The house-building system “Ecocube"

The customer's idea to modify the basic technology for mass manufacturing was completely carried out by our engineers.

The preparation for automated production was done in 2 directions:

1. Optimizing the block design components by reducing the thickness of the plywood grid’s ribs of the inter storey slab. Strength calculations and tests on a physical prototype made it possible to find the optimal thickness of the ribs. The decreased thickness resulted in faster technological advancement and a shorter processing time for the ribs. The inter storey slab’s plywood grid was also optimized in this way.
   The materials used for the blocks' edges were also changed for thinner ones, which helped save the time it took to prepare the blocks for assembly thanks to faster technological processes.
2. Optimization of the block design involved moving away from the 'puzzle concept.' The original 'puzzle concept' included three types of blocks:
   1. blocks with fasteners only;
   2. blocks with fasteners and openings for fasteners;
   3. blocks with openings for fasteners only.

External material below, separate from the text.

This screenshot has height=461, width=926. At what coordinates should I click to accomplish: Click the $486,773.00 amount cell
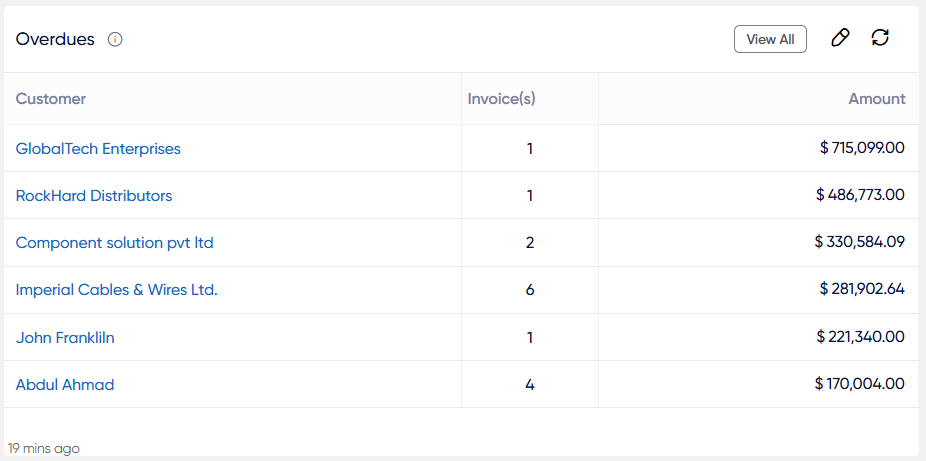pyautogui.click(x=860, y=196)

Instead, the engineers proposed designing units with only openings, connected by independent fasteners.
      

This modification made it possible to replace a longer and more expensive milling procedure with a standard furniture machine, which saved 45% of the time to produce a single block.

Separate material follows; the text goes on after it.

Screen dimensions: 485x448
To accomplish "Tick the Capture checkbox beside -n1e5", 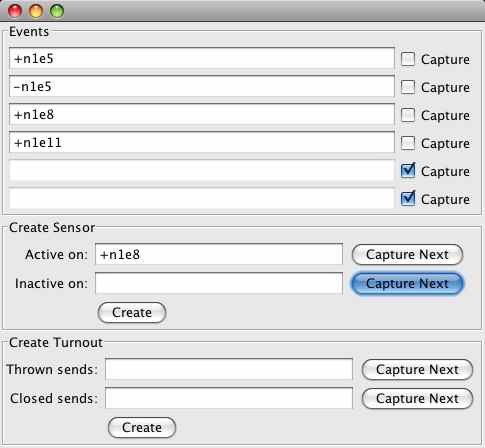I will [408, 87].
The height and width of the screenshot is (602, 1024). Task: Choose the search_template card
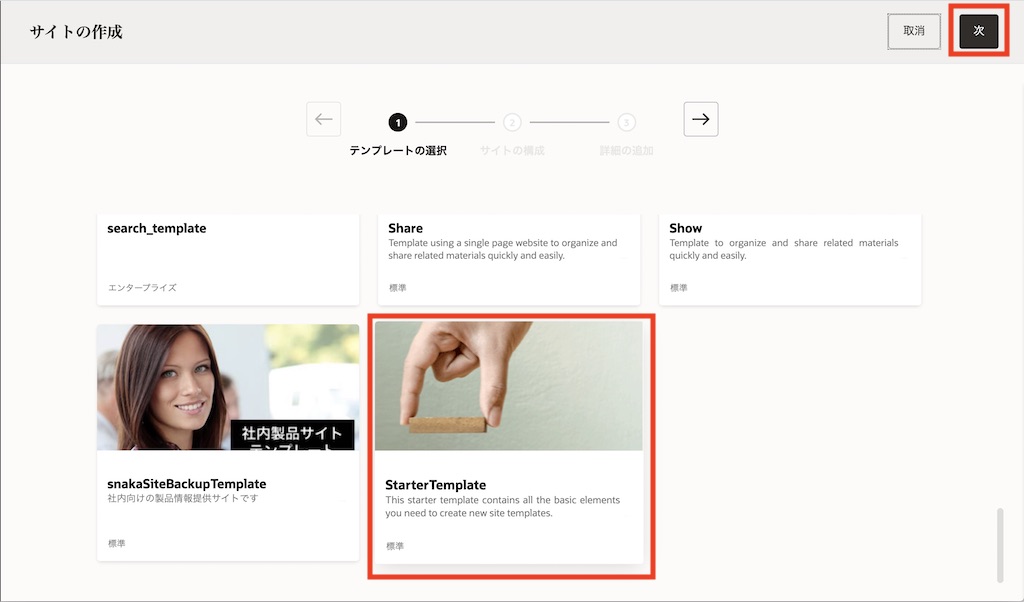point(228,258)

The original block’s fastener system significantly constrained the team’s ability to develop the technology for mass manufacturing. However, EnCata’s engineers employed a distinct approach to the fastening mechanism and created “standard locks” (see pic.3) linking the blocks as independent pieces as opposed to being a component of each block. This made it feasible not only to accelerate the production, but also to simplify the installation of the house box on the construction site.

The developed fastener system made it possible to produce 1180 blocks in an 8-hour work shift in just one production line. Two issues were resolved at once by minimizing milling and substituting it with machinery for furniture production:

• it was possible to produce 83 blocks every hour, which was the required amount;
• the procedure became less expensive as a result of using less complex and costly machinery, and there were less operations required to prepare the fundamental block for combining with other blocks.

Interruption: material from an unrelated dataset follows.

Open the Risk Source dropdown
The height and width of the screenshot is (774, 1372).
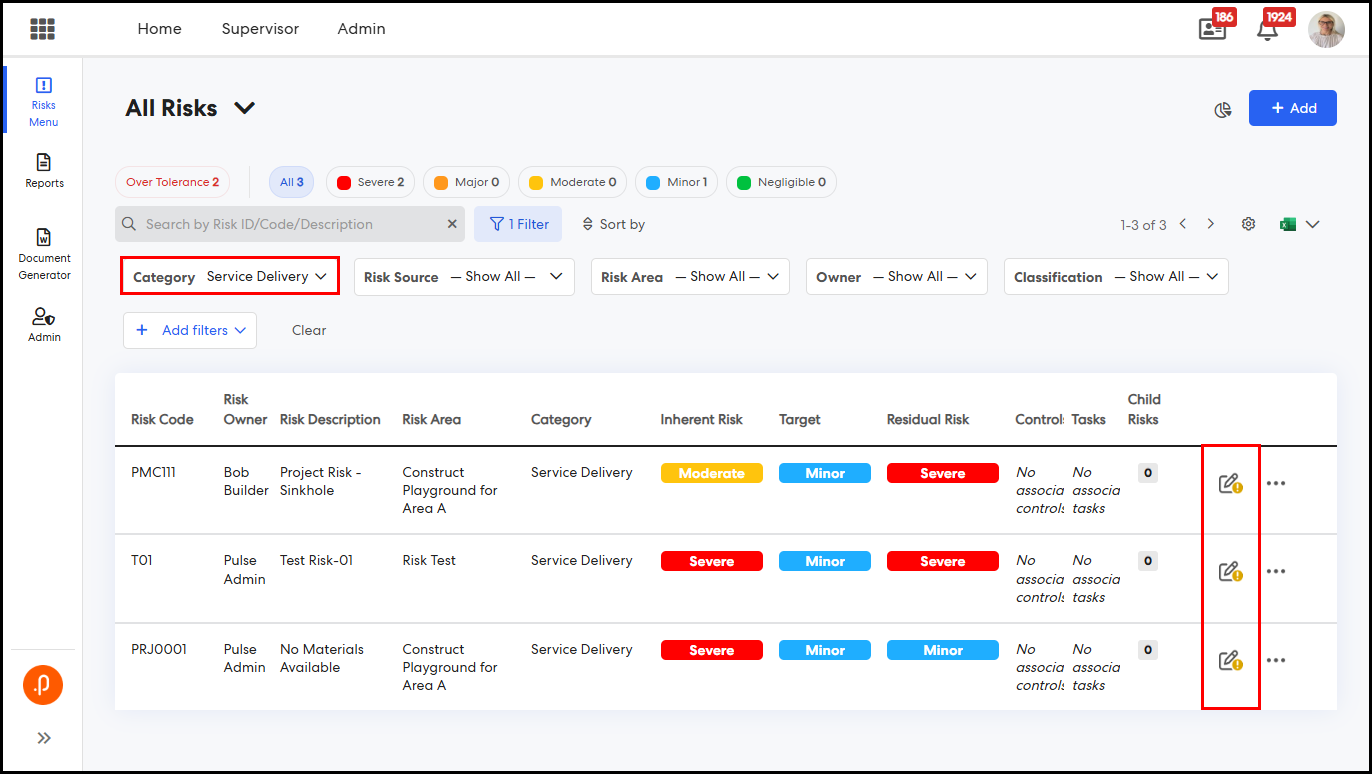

The automatic weighing of natural components supplied into the Ecocub was used to implement automatic density control. The density of the natural components has an impact on the thermal insulation. Our engineers approached this issue from a distinct perspective and asked a different question: “What amount of straw inside the block will offer the necessary thermal insulation?”

Computer simulations revealed a weight fluctuation of the fiber components of 60(-/+ 10kg). The range of allowable variances in 10kg made it possible to balance out different densities of the components while also offering the right amount of thermal insulation. In practice, loading of blocks with biomass was carried out in the following method: biomass fed into the intermediate block (which served as the weight batcher) from the storage block, after reaching the desired volume and mass, the components were transferred into the fundamental block.

Decisions were made all throughout the design phase based on mathematical calculations. Both the strength of the Ecocube elements and the capacity of the slab to support them were calculated. The use of the finite element method decreased the risk level during the design and assembly phases of the prototype, which allowed the development team to spend its resources more effectively.